I didn't look for the story. The story, I think the story found me. When I was in the film school I was working where young people come to this institution to learn more about media... And suddenly there came Mr. Zingg. He's very special. He's original and he's probably for me is probably the best teacher I've ever seen. He is very honest, he doesn't hide everything or he doesn't build their dreams and then they fall. He really tell them how is reality but at the same time he's able to motivate them.
I was just amazed about you know the teacher and the pupils, how they are together. The huge respect they have for each other. And so I was amazed and I was thinking about making a movie about that. And so I was asking at lunchtime I was asking Mr. Zingg if he would do that and he was very, very spontaneous and said yes, let's do that. And then I realized that he always thought like for ten years to make a movie about his pupils. The whole world, who is coming into one classroom and I saw this like a mirror of our society of what is going on in the world.
It was hard at the beginning to have the confidence of the kids .You know you can imagine, they came, they are new in the country, and they don't understand the language. They don't know what the teacher is talking about and everything, and then there is also a camera and they don't know... We couldn't tell them at the first day what we are doing, but I knew in the movie, I really, really have to film from the first day on.
What drew me to film was through theater. I was acting in theater, so I loved fiction and everything, I love to tell stories, but at the same time I also realized reality is so much more interesting than what I was thinking in my head. I remember when we were at a camp in the mountains with... Where we spend a whole week all together, day and night, and they talked a lot about their life story, about what they experienced during the trip to Switzerland and everything and in the night I couldn't sleep anymore. It's like you go to a second or third world country, and you come back to Switzerland to your rich country and to your protected life. And then everything makes no sense. You ask yourself, should I not help now? You know, it's always the difficulty when you make a documentary, but at this project it was very difficult to be observing, and to film, and not to help. And I had to tell me a lot of time you're here as a filmmaker and for luck, there was Mr. Zingg, because then you know I always knew Mr. Zingg will help.

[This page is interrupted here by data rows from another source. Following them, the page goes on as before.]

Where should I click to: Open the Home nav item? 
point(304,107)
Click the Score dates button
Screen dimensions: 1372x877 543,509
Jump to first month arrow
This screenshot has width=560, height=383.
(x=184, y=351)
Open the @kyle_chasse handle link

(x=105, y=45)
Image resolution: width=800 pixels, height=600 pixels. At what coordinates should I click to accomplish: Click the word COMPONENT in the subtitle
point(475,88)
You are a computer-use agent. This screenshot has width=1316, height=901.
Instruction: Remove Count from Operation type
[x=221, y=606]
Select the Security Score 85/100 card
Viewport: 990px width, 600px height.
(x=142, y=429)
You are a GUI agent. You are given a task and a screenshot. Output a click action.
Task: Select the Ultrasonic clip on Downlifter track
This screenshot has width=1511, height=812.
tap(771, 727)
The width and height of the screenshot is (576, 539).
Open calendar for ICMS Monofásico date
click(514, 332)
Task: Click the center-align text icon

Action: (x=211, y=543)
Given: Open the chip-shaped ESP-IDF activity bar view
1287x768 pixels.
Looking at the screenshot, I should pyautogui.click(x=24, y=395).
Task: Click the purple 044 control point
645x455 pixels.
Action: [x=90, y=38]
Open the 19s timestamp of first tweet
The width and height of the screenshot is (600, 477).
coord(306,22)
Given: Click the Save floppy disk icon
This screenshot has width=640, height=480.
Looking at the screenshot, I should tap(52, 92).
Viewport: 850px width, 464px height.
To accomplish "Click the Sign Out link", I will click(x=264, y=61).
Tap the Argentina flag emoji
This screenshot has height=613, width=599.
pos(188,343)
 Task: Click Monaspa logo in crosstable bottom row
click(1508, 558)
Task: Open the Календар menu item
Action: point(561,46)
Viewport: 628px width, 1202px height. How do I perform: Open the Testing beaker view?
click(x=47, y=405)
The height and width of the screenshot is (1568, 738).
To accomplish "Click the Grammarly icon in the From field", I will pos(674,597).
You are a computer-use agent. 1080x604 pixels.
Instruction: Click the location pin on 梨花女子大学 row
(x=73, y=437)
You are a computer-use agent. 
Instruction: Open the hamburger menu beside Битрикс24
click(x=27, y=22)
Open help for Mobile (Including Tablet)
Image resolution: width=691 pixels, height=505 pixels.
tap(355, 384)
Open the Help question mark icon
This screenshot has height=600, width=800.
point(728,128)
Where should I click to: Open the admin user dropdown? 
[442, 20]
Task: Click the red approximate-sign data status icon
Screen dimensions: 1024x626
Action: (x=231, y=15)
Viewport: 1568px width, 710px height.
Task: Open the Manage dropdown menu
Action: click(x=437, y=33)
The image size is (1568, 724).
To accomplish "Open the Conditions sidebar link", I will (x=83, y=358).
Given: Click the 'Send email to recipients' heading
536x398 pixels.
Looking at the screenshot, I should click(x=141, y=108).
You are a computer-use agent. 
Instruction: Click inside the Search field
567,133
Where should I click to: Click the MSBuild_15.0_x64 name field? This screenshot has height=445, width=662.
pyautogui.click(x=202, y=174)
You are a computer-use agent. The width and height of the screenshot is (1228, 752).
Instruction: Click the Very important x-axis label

The first time when I showed the movie to all the characters was at the premiere. Because it's very difficult to look at yourself, it's very difficult to hear yourself also. Also for me. But I think for young people it's much more difficult, and they have a lot of self-criticism and I wanted to avoid that. And then I thought it's also very important that they have an audience, who – I was hoping – is engaged with them, and has emotion and will applaud a lot. And so it was. And they came to the stage of the theatre. A lot of people came to them and said thank you for showing us your life, and it's very courageous, and everything, so it was very important to show them like that.
I had a lot of time the reactions of people who watched the movie, and then after, they decided to give chances to young foreigners, because they have every day, telephone calls from young kids who are not able to really speak proper German and the reaction is to yeah, we don't have something. And to hang up, and then after the movie, I heard a lot of time the reaction that they always think okay now I have to, I want to give chances and I think this is, yeah, it's a great reaction.
It's about foreigners coming to Switzerland, but you know the movie is more about human beings coming together. There are people, they know a lot of foreigners in the cities or they work with foreigners, they don't... Are not afraid because they realize okay we are the same, and we also need foreigners to develop ourselves and society and the economy and everything. And then there are other people who have no contact – real contact, human contact – to foreigners. And then fear gets huge… Big. I did not want to make a political movie. It's about characters. And you involve very fast with these characters. You get emotional with them. You are sad when they are sad, you really want them to find a solution and this was really important for me. To be emotional, not to be intellectual, political, to be emotional.